But first, let’s continue with Facebook!

FACEBOOK 8 – Building A Campaign II

After all that song-and-dance last week about me forging my own path and parachuting into the cannibal-filled jungle that is Facebook Ads without so much as a compass, most of what I shared with you was pretty standard advice and nothing was that controversial really. What a letdown!

This week is where I’ll truly diverge from commonly accepted wisdom on Facebook Ads, but, as I explained last week, I’ll explain my logic as I go. You can either hop aboard with wild abandon - ready to get wind, in your hair and muck on your tires - callously dismiss it altogether, or even strategically pluck your favorite feathers from the carcass of my ideas.

Don't forget, you can review the last episode, along with anything else you missed, in my Email Archive.

Hawk-eyed hepcats will note that we are up to EIGHT episodes now in this Facebook series. That was the sum total of the BookBub series, and we are only at around the halfway mark with Facebook. 

This should give you some idea of the relative complexity..

A couple of people suggested that I add in more screenshots. Problem s, as soon as you put in more than one or two images in an email, the likelihood of it not ending up in your inbox spikes considerably. Note: it’s a very good idea to add me to your Contacts on Gmail to ensure these emails always go straight to your inbox. For instructions, and for other providers, go here.

That said, I might have a stab next week at recording a very quick video guiding you through the process of ad creation, incorporating all these tips. Maybe. For now, though, puny words must carry the load.

Ad Sets: Placements

We snipped things last week just at the tail-end of the Ad Set segment. The next step in building your Facebook campaign is to look at Placements – i.e. where Facebook shows your ads. And we’re going to veer off the road of perceived wisdom right away, because I only show my ads in one place: the Facebook newsfeed.

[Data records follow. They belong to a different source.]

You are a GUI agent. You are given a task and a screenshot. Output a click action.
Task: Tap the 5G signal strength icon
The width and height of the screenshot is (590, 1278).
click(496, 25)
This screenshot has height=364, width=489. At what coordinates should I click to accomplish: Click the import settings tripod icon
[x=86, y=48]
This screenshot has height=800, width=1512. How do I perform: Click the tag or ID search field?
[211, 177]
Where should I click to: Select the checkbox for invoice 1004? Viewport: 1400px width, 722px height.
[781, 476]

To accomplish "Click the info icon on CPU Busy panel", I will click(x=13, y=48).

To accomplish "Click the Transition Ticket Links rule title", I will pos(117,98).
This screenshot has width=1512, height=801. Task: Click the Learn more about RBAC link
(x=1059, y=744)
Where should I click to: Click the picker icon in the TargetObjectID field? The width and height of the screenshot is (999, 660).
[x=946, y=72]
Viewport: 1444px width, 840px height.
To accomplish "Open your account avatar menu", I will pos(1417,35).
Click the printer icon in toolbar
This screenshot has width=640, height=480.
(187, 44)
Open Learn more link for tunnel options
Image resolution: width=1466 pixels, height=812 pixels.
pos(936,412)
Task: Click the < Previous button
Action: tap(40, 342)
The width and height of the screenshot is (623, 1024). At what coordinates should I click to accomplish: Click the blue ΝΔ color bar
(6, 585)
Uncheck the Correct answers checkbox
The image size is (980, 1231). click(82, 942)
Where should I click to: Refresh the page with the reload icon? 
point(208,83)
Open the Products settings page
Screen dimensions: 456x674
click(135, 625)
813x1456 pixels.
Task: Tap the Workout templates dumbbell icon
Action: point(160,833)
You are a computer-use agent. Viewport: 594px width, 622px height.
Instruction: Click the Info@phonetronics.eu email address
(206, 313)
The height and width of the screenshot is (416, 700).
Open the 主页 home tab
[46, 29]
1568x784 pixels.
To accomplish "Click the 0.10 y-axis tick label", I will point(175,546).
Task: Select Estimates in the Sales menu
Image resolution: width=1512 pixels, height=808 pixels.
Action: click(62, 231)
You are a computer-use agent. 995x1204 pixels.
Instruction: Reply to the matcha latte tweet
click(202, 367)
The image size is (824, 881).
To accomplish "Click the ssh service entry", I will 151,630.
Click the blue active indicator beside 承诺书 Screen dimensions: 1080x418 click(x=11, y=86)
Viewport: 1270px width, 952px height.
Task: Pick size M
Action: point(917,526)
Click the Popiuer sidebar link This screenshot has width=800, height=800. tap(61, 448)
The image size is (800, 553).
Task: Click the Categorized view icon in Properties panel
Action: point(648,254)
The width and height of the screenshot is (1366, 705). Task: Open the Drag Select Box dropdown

I don’t run ads in Messenger, in-between videos, in the right-hand feed, on Instagram at all, and I sure as hell don’t run them on the Audience Network – which is a collection of third party websites that Facebook has a partnership with.

Most people love running ads in all those places, because they make your numbers look pretty. You will get lots of impressions, and lots of clicks. Cheap clicks too! I can run a campaign to Newsfeed only and I might be paying 50c a click or more. And if I ran that same campaign and let it run everywhere, my CPC might drop to 10c.

So why don’t I do it? Because it’s junk traffic. It doesn’t convert. All it does is give you bragging rights about how low your CPC is, or how great your CTR is. (I hate those context-free conversations.)

The Audience Network is particularly notorious for delivering cheap clicks in huge volume… which never buy a single book. So, if you want great CPCs, go for it. But if you actually want to sell books, stick to the Newsfeed. I get conversion rates of 20%+ on my Facebook Ads because I target buyers, not clickers. (This is waaaaaay above the average on Facebook, FYI…)

I can’t stress enough how important this is, particularly with Facebook’s Friendly Neighborhood AI making more and more of the spending decisions. I had one campaign with a $200 budget where I forgot to turn off the Audience Network, and the system saw those cheaper clicks and devoted 96% of that budget to the Audience Network… which didn’t result in any sales. I caught my error after $185 was spent.

It really is junk traffic. Stick to Newsfeed.

BTW, you do this by clicking Edit Placements – it’s not the default, you must proactively do this – and then laboriously unticking all the boxes except for Newsfeed. A cynic might suggest Facebook make this deliberately tedious so most people won’t bother. 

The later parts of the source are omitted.